• [RECORD EXCERPTS]
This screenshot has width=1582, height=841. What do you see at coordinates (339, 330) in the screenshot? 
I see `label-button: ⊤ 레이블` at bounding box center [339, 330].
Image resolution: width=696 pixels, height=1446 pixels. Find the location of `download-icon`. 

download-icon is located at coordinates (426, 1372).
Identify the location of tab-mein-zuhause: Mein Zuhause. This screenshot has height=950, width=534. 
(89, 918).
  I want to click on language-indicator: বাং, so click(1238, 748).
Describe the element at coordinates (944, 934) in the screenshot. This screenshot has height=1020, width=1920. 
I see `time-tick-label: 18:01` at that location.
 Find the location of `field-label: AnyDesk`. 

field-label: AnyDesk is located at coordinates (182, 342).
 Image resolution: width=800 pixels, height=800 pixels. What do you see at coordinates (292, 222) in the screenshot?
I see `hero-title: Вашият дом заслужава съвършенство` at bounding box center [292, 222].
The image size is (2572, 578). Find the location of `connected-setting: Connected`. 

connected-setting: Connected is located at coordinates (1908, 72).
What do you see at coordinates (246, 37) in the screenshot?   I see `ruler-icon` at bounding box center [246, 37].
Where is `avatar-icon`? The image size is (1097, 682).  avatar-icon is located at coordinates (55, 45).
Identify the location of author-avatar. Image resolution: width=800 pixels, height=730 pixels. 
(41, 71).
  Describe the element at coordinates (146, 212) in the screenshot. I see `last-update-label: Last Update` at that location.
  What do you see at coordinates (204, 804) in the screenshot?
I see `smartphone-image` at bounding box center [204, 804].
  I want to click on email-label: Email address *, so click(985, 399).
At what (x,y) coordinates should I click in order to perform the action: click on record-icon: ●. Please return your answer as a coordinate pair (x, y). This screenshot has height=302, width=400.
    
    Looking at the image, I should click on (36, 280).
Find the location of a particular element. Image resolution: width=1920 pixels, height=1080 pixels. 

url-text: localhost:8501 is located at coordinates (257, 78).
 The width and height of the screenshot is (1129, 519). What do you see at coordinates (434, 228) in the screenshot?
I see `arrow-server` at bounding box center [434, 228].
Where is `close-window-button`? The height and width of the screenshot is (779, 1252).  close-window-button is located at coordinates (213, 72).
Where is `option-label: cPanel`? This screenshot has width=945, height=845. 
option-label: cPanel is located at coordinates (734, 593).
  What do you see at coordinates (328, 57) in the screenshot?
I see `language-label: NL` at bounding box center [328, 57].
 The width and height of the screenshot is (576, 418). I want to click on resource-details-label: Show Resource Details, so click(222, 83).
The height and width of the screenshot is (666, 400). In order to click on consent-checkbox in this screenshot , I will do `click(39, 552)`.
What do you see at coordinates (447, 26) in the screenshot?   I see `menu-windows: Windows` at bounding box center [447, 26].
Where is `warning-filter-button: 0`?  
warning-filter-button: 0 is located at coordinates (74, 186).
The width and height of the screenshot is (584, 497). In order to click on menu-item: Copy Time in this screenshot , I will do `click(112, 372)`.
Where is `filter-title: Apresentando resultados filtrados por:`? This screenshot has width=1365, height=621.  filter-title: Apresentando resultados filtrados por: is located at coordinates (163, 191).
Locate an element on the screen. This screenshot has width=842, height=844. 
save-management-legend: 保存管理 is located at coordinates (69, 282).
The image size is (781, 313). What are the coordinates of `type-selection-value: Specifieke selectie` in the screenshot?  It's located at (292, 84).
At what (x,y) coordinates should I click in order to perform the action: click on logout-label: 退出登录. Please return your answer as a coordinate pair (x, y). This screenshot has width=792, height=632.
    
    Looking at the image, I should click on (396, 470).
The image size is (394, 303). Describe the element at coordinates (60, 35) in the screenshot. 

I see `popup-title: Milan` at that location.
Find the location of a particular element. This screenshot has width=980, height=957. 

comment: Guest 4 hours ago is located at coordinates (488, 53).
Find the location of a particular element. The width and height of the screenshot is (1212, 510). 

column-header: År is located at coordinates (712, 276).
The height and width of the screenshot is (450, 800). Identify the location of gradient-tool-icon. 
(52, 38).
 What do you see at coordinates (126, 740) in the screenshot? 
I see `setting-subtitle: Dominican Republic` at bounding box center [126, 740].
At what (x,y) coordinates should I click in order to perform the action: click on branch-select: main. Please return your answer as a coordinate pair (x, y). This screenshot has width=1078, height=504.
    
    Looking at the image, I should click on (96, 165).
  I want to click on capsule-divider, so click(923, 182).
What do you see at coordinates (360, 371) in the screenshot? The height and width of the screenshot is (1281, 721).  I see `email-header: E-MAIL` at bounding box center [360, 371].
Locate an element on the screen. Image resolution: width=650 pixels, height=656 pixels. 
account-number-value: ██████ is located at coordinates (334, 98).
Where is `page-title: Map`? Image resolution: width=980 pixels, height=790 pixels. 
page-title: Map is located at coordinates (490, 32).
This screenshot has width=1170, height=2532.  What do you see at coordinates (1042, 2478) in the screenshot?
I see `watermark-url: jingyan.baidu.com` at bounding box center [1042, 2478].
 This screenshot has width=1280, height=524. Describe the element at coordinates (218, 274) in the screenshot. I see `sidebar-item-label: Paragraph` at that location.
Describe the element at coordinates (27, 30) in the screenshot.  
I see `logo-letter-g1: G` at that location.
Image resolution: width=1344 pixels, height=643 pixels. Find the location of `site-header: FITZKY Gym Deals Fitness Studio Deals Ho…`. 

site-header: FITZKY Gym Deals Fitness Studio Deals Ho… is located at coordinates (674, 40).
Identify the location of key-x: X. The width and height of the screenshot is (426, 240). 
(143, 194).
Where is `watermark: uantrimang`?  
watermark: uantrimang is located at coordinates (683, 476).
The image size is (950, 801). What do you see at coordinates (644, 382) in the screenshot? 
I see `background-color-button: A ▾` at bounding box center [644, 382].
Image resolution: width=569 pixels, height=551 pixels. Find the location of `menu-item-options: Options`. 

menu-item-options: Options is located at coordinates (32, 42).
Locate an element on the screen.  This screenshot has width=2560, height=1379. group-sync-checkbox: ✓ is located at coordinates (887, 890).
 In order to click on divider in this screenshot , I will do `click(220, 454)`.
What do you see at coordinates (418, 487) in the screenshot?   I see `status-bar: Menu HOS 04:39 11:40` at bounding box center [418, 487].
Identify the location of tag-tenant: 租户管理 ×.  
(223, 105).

• [DIRECTIONS FOR THIS TASK]
Retype all of the entries above without changing a single character.

• [ANSWER BOX]
This screenshot has width=1582, height=841. What do you see at coordinates (339, 330) in the screenshot? 
I see `label-button: ⊤ 레이블` at bounding box center [339, 330].
Image resolution: width=696 pixels, height=1446 pixels. Find the location of `download-icon`. 

download-icon is located at coordinates (426, 1372).
Identify the location of tab-mein-zuhause: Mein Zuhause. This screenshot has height=950, width=534. 
(89, 918).
  I want to click on language-indicator: বাং, so click(1238, 748).
Describe the element at coordinates (944, 934) in the screenshot. This screenshot has height=1020, width=1920. 
I see `time-tick-label: 18:01` at that location.
 Find the location of `field-label: AnyDesk`. 

field-label: AnyDesk is located at coordinates (182, 342).
 Image resolution: width=800 pixels, height=800 pixels. What do you see at coordinates (292, 222) in the screenshot?
I see `hero-title: Вашият дом заслужава съвършенство` at bounding box center [292, 222].
The image size is (2572, 578). Find the location of `connected-setting: Connected`. 

connected-setting: Connected is located at coordinates (1908, 72).
What do you see at coordinates (246, 37) in the screenshot?   I see `ruler-icon` at bounding box center [246, 37].
Where is `avatar-icon`? The image size is (1097, 682).  avatar-icon is located at coordinates (55, 45).
Identify the location of author-avatar. Image resolution: width=800 pixels, height=730 pixels. 
(41, 71).
  Describe the element at coordinates (146, 212) in the screenshot. I see `last-update-label: Last Update` at that location.
  What do you see at coordinates (204, 804) in the screenshot?
I see `smartphone-image` at bounding box center [204, 804].
  I want to click on email-label: Email address *, so click(985, 399).
At what (x,y) coordinates should I click in order to perform the action: click on record-icon: ●. Please return your answer as a coordinate pair (x, y). This screenshot has height=302, width=400.
    
    Looking at the image, I should click on (36, 280).
Find the location of a particular element. Image resolution: width=1920 pixels, height=1080 pixels. 

url-text: localhost:8501 is located at coordinates (257, 78).
 The width and height of the screenshot is (1129, 519). What do you see at coordinates (434, 228) in the screenshot?
I see `arrow-server` at bounding box center [434, 228].
Where is `close-window-button`? The height and width of the screenshot is (779, 1252).  close-window-button is located at coordinates (213, 72).
Where is `option-label: cPanel`? This screenshot has width=945, height=845. 
option-label: cPanel is located at coordinates (734, 593).
  What do you see at coordinates (328, 57) in the screenshot?
I see `language-label: NL` at bounding box center [328, 57].
 The width and height of the screenshot is (576, 418). I want to click on resource-details-label: Show Resource Details, so click(222, 83).
The height and width of the screenshot is (666, 400). In order to click on consent-checkbox in this screenshot , I will do `click(39, 552)`.
What do you see at coordinates (447, 26) in the screenshot?   I see `menu-windows: Windows` at bounding box center [447, 26].
Where is `warning-filter-button: 0`?  
warning-filter-button: 0 is located at coordinates (74, 186).
The width and height of the screenshot is (584, 497). In order to click on menu-item: Copy Time in this screenshot , I will do `click(112, 372)`.
Where is `filter-title: Apresentando resultados filtrados por:`? This screenshot has width=1365, height=621.  filter-title: Apresentando resultados filtrados por: is located at coordinates (163, 191).
Locate an element on the screen. This screenshot has width=842, height=844. 
save-management-legend: 保存管理 is located at coordinates (69, 282).
The image size is (781, 313). What are the coordinates of `type-selection-value: Specifieke selectie` in the screenshot?  It's located at (292, 84).
At what (x,y) coordinates should I click in order to perform the action: click on logout-label: 退出登录. Please return your answer as a coordinate pair (x, y). This screenshot has width=792, height=632.
    
    Looking at the image, I should click on (396, 470).
The image size is (394, 303). Describe the element at coordinates (60, 35) in the screenshot. 

I see `popup-title: Milan` at that location.
Find the location of a particular element. This screenshot has width=980, height=957. 

comment: Guest 4 hours ago is located at coordinates (488, 53).
Find the location of a particular element. The width and height of the screenshot is (1212, 510). 

column-header: År is located at coordinates (712, 276).
The height and width of the screenshot is (450, 800). Identify the location of gradient-tool-icon. 
(52, 38).
 What do you see at coordinates (126, 740) in the screenshot? 
I see `setting-subtitle: Dominican Republic` at bounding box center [126, 740].
At what (x,y) coordinates should I click in order to perform the action: click on branch-select: main. Please return your answer as a coordinate pair (x, y). This screenshot has width=1078, height=504.
    
    Looking at the image, I should click on (96, 165).
  I want to click on capsule-divider, so click(923, 182).
What do you see at coordinates (360, 371) in the screenshot? The height and width of the screenshot is (1281, 721).  I see `email-header: E-MAIL` at bounding box center [360, 371].
Locate an element on the screen. Image resolution: width=650 pixels, height=656 pixels. 
account-number-value: ██████ is located at coordinates (334, 98).
Where is `page-title: Map`? Image resolution: width=980 pixels, height=790 pixels. 
page-title: Map is located at coordinates (490, 32).
This screenshot has width=1170, height=2532.  What do you see at coordinates (1042, 2478) in the screenshot?
I see `watermark-url: jingyan.baidu.com` at bounding box center [1042, 2478].
 This screenshot has width=1280, height=524. Describe the element at coordinates (218, 274) in the screenshot. I see `sidebar-item-label: Paragraph` at that location.
Describe the element at coordinates (27, 30) in the screenshot.  
I see `logo-letter-g1: G` at that location.
Image resolution: width=1344 pixels, height=643 pixels. Find the location of `site-header: FITZKY Gym Deals Fitness Studio Deals Ho…`. 

site-header: FITZKY Gym Deals Fitness Studio Deals Ho… is located at coordinates (674, 40).
Identify the location of key-x: X. The width and height of the screenshot is (426, 240). 
(143, 194).
Where is `watermark: uantrimang`?  
watermark: uantrimang is located at coordinates (683, 476).
The image size is (950, 801). What do you see at coordinates (644, 382) in the screenshot? 
I see `background-color-button: A ▾` at bounding box center [644, 382].
Image resolution: width=569 pixels, height=551 pixels. Find the location of `menu-item-options: Options`. 

menu-item-options: Options is located at coordinates (32, 42).
Locate an element on the screen.  This screenshot has width=2560, height=1379. group-sync-checkbox: ✓ is located at coordinates (887, 890).
 In order to click on divider in this screenshot , I will do `click(220, 454)`.
What do you see at coordinates (418, 487) in the screenshot?   I see `status-bar: Menu HOS 04:39 11:40` at bounding box center [418, 487].
Identify the location of tag-tenant: 租户管理 ×.  
(223, 105).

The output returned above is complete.